The previous articles introduced the basic programming techniques and Kuro Box-specific installation details required to build an applet that communicates with a remote user through the Kuro Box's Web server, using the CGI interface.
Now you'll put all this knowledge to work by building a Web-based application to browse and manage images on the Kuro Box's hard disk. The relevance of this to autonomous underwater vehicles will become apparent in the next article, but for the time being, just think "Webcam."
Before embarking on this journey, I need to stress the following point: We're talking about embedded applications here. This fact underlies and colors every aspect of the software designs I'm discussing. If you've got an IT background -- if, for example, you're a professional Web developer -- you'll doubtless find yourself thinking that I'm using unnecessarily primitive technology to achieve my goals. Bear with me. Using well-understood, lowest-common-denominator techniques is an important part of conservative embedded engineering. Although the Kuro Box is capable of running much more advanced solutions, there's no good reason to occupy precious system resources with Web interface sugar.
I'll begin by defining the desired feature specifications of the Web interface this article teaches you to build. It's a pretty simple application:
- The user will be required to log in with a username and password before accessing any files or options.
- After login, the user should be able to view a directory of recognized image files on the Kuro Box hard disk and browse this directory in a scrollable pane. A static area in the browser window is reserved for status info and global commands and will be implemented in a future version of the application.
- After selecting an image, the user should be able to view a thumbnail with some general information and zoom in on the full-size picture if desired.
Now, a concept that might be rather foreign to you if you haven't developed Web applications before is the inherent statelessness of HTTP transactions. Essentially, each request and response conversation between the client (Web browser) and server (Kuro Box) has to stand alone. There is no implicit continuity between one transaction and the next.
Most user interfaces you interact with are highly stateful. If you'll bear with me through an admittedly rather forced analogy, consider your car's ignition switch. Your car has only one switch, its possible states follow a known order, and the state of this switch is directly linked to the state of the car's electronics. It would be a surprising thing (though not totally unthinkable in this century of Bluetooth ignition keys) if your neighbor turning the key in his car's ignition were to start your car's engine. Furthermore, if you turn the key to "start," your car can safely assume that the switch was previously in the "run" position, because there is no way of going from "accessory" to "start" without first traversing the "run" state. (This is a fairly important fact in the case of the car, by the way, because when you go to "run," the fuel pump starts to spin, in order to pressurize the fuel line.
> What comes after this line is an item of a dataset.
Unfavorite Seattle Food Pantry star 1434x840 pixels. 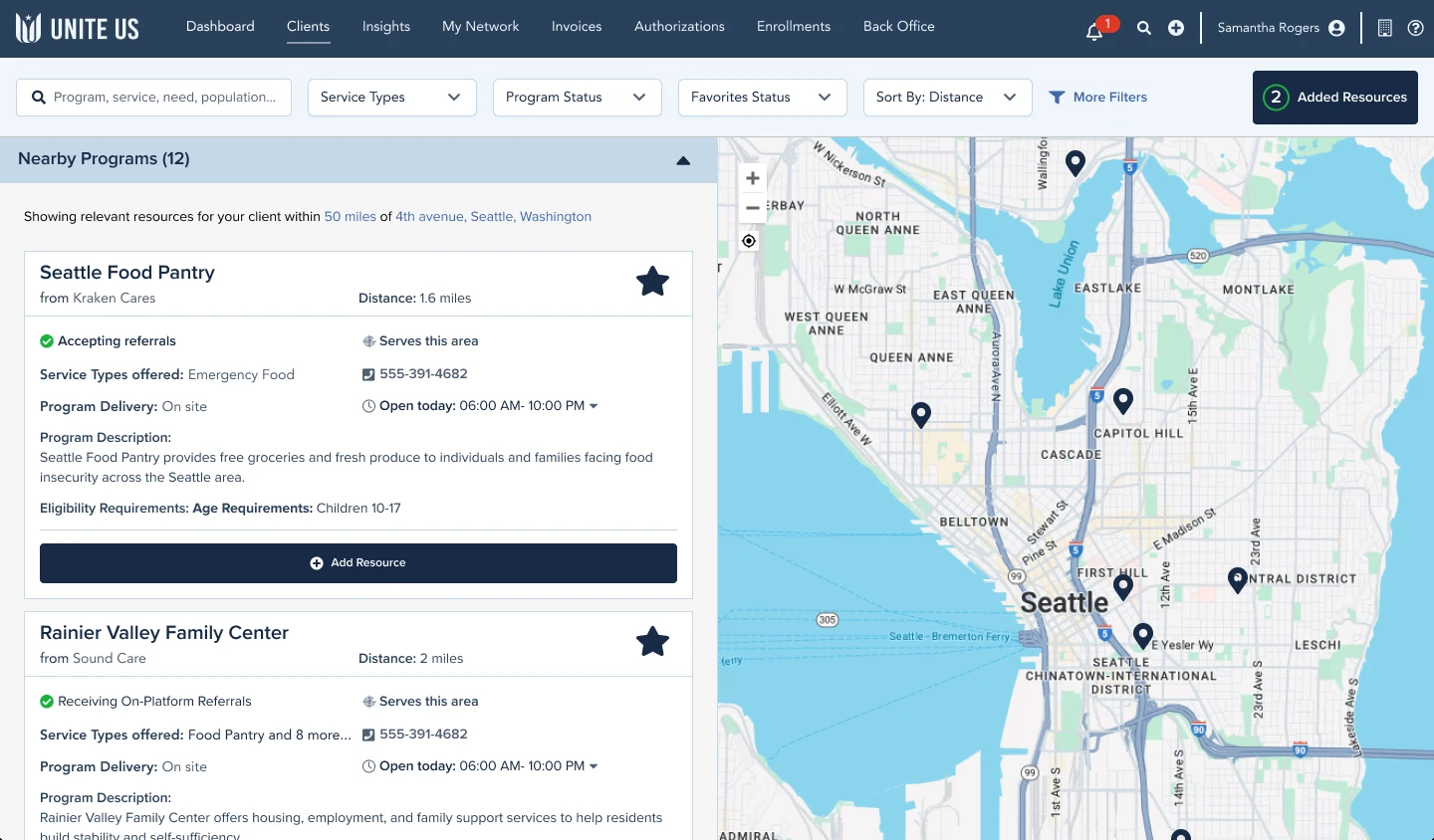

I'm sure you can think of a number of other common user interface actions in everyday life where the previous state of a control is just as important as its new state).
A Web-based interface doesn't work like this at all. To continue the ignition switch analogy, a Web interface presents a potentially infinite number of ignition switches to the outside world, and none of them are inherently uniquely identified. When someone operates a switch, all that the Web server is told is that some switch, somewhere, changed into a given state. The previous state of the switch is unknown, too.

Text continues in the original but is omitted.